* [Supplied data]:
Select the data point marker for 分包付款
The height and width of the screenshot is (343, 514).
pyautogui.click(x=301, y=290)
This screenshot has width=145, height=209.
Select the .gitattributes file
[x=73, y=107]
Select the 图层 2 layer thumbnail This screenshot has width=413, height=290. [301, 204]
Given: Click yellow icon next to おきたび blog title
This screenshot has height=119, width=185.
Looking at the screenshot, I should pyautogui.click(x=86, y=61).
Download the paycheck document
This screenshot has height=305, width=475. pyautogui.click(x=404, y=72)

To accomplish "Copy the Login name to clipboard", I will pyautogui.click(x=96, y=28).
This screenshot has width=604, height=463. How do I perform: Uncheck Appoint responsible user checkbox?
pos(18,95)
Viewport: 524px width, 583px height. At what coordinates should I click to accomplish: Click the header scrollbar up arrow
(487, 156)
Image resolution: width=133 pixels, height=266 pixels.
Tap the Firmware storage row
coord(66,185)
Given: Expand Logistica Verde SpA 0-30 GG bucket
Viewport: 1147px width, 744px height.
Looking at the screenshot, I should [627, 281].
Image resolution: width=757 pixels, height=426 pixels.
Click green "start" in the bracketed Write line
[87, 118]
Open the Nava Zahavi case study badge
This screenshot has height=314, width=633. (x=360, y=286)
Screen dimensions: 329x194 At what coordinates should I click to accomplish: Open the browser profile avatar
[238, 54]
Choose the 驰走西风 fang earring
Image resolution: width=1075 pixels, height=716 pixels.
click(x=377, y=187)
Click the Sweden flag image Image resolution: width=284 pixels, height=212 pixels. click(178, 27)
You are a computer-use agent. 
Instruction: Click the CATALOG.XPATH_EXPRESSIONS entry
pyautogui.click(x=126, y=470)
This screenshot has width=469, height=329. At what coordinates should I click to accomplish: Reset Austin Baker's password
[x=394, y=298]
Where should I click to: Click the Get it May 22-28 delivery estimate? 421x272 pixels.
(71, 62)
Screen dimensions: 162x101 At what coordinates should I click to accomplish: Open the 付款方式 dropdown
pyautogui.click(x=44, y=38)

* [Task to complete]: Please copy every line of the records above in which "Given" appears.

* [Reply to the exercise]:
Given: Click yellow icon next to おきたび blog title
Given: Expand Logistica Verde SpA 0-30 GG bucket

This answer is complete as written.